探っていく内に手にその音の原因らしき物に手が触れる。
男はそれがいつも鳴り響く目覚まし時計ということを知り、いつも通りにスイッチを切る。
そして再び寝ようとした時に、男の耳にまた音が入る。しかし、今度は耳障りな音では無かった。
「克己〜!高校に遅れるわよー!」
母親の声だった。その声を聞いた河村克己(かわむらかつき)は再び眠るのをやめ、布団から出る。

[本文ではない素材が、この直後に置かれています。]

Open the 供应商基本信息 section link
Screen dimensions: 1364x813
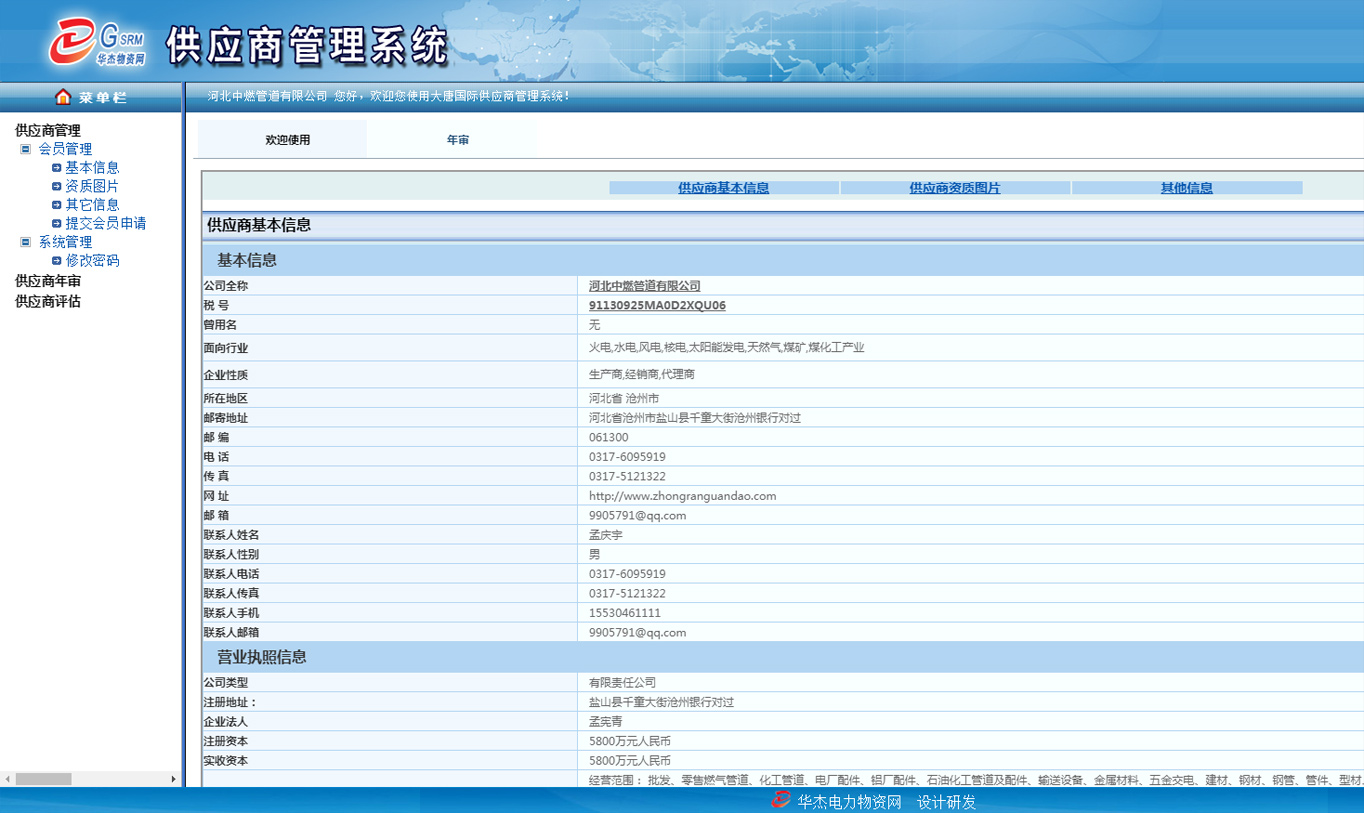click(x=722, y=187)
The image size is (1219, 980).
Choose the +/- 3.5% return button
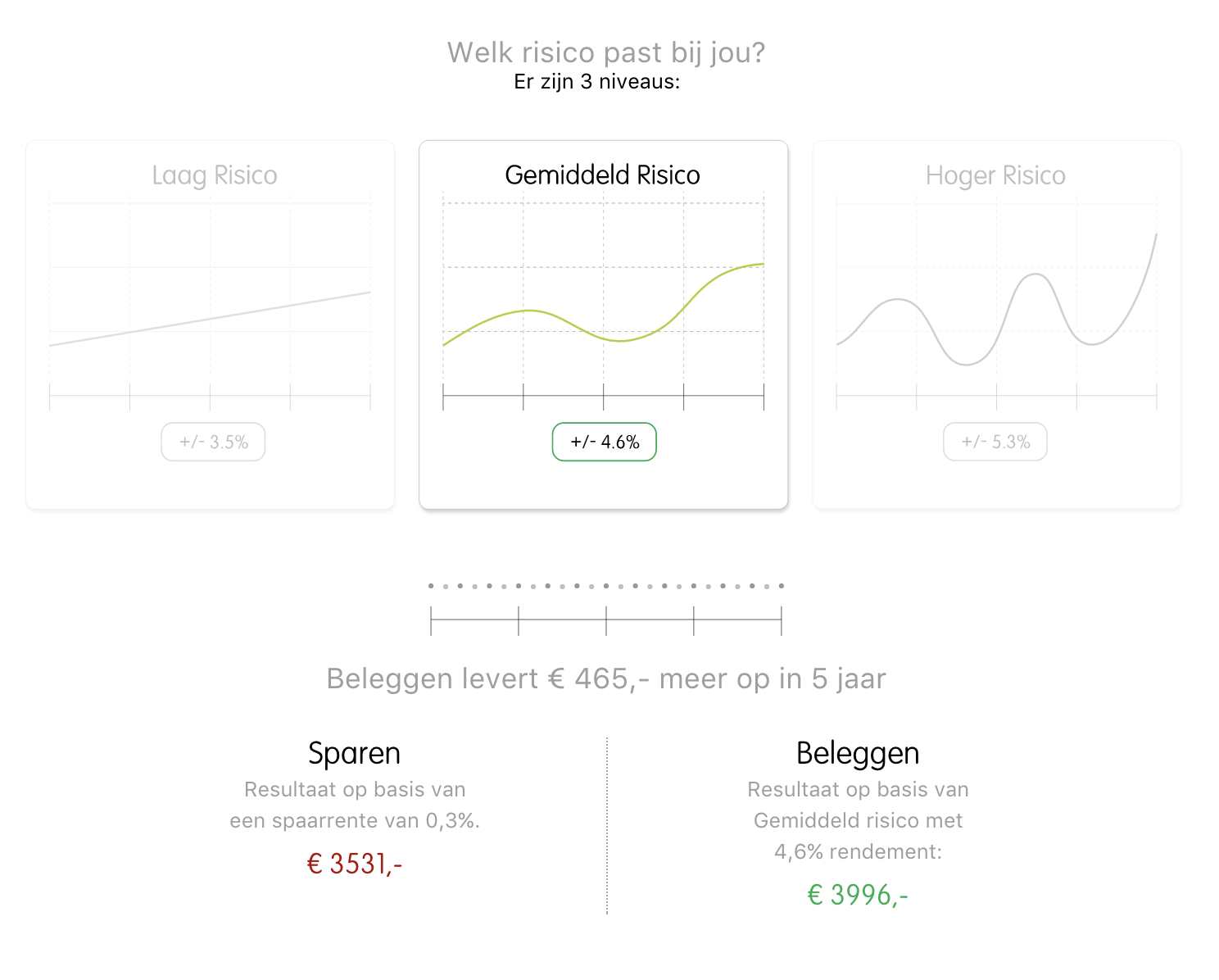click(213, 442)
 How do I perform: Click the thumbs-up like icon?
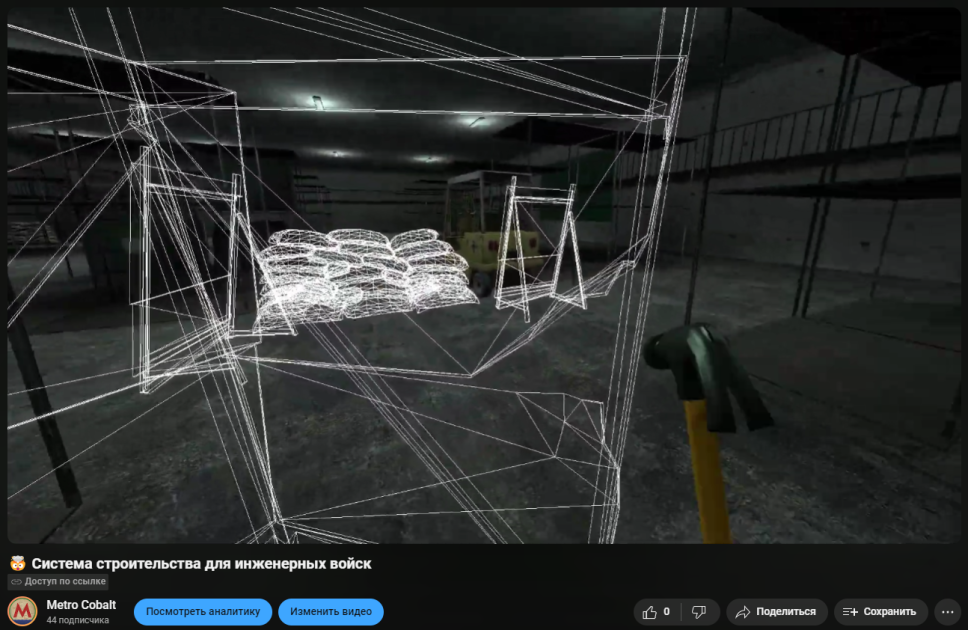coord(649,612)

一階に降りた克己が目にしたのは、母親が作ったの目玉焼きと味噌汁だった。
「早く食べて、支度しなさい。」
そう言われた克己は食卓に座り、箸を持つ。
食べる前に「いただきます。」と言って、飯を食べる。
「父さんは?」
「もう行ったわよ。」
克己の父は大手の企業に嘱しており、そのため朝、克己よりも早く家を出るのだ。
「ほら、あんたも早く着替えなさい。千尋ちゃんも待ってるわよ。」
「マジかよ。それは早く着替えて行かなくちゃな。」
それ聞いた克己は目玉焼きと味噌汁を平らげ、学生服に着替え、家の玄関まで行く。
「忘れ物はないわね?」
「うん、それは昨日の夜に確認したし、大丈夫だよ。」
「そう。じゃあ、気をつけてね〜。」
「うん、いってきまーす。」
そう言って玄関のドアを開く。そこには同級生であり、恋人であるが松永千尋(まつながちひろ)居た。
「ごめん、待ったか?」
「ううん。全然待ってないよ。」
「そうか。じゃあ行くか。」
「うん。」
そう言って、克己と千尋は寄り添いながら学校まで歩き始める。
さて、文章にすると何気ない二人の学生のカップルが学校まで歩いている風景である。
しかし、千尋には人とは違う点があった。
それは、下半身が蛇であることだった。
そう、彼女は「魔物娘」だったのだ。
なぜ克己が魔物娘と付き合う事になったのかというと、単純な一目惚れなのだ。
克己は親の都合で引越を余儀なくされ、都会から辺鄙な地方へと引越をしてきたのだ。
そこで荷物を下ろしている時に隣から見つめる一匹の魔物娘、それが千尋なのだ。
偶然にも克己はその時千尋と目が合い、その美しさに惚れていった。
その時、千尋も克己に惚れ込んでいった。
二人は互いに意気投合し、現在に至るのである。
克己と千尋は通学路を行きながらこんな話をしていた。
「今日も暖かいね〜。」
千尋は目を瞑り、暖かい日差しを体全体で受けるように両手を伸ばす。
「ああ、そうだな。そういやお前、冬嫌いだったもんな。」
「そうだよ〜。冬は寒いし、足が凍りついちゃうよ〜。」
「足・・・?足って言うのかそれ?」
「私の中では足なの。」
「なんだそりゃ。」
克己は笑いながら突っ込みを入れる。
「ねぇ、克己?今日の放課後空いてる?」
「ああ、空いてるぞ。」
「じゃあ、ちょっと付き合ってほしい事があるの。」
「了解〜。」
そんな他愛もない話をしながら、高校へと向かって行った。
学校に着いた克己は自分のクラスへと向かっていった。
「よう。おはよう。」
「おはよう、充。」
声の主は、親友である山下充(やましたみつる)だ
彼はこの高校で唯一の友達であった。
「今日も松永さんといちゃいちゃしながら来たのか?」
「いちゃいちゃって何だよ。それにお前だって彼女はいたろ。」
「ああ、今日も二人寄り添って来たぜ〜。」
「何だその自慢。」
克己はそんなことを話ながら鞄に入れた物を机の中に入れていった。
昼休みになった途端に千尋は克己がいるクラスに向かっていた。
「克己〜!いる〜?」
「ああ、いるよ。」
「一緒に屋上でお弁当たべよ〜!」
「分かった!ちょっと待ってろ〜。」
そう言い、克己は自分のバックからお弁当を取り出す。
「ヒュ〜!うらやましいね〜!」
「お前だってそういう相手がいるだろ。」
「そうだな。もうすぐ来るはずだが・・・。」
充がそう言った途端、クラスに大きな声が響く。
「充ー!一緒に食べよー!」
「ああ!すぐ行くよ!じゃあ、また後でな。」
「はいはい、いってらっしゃい。」
充は彼女のワーウルフの西村照美(にしむらてるみ)の方へ向かっていった。
「俺もこんなことしてないで、行かなくちゃな。」
克己はお弁当を持って、屋上へと向かっていった。
「お待たせ、千尋。」
「もぉ〜、遅いよー。」
千尋は頬を膨らませながら言った。
「ごめんごめん、でどこで一緒に食べるんだ?」
「あそこだよ。」
千尋が指を指した先にはレジャーシートがひかれていた。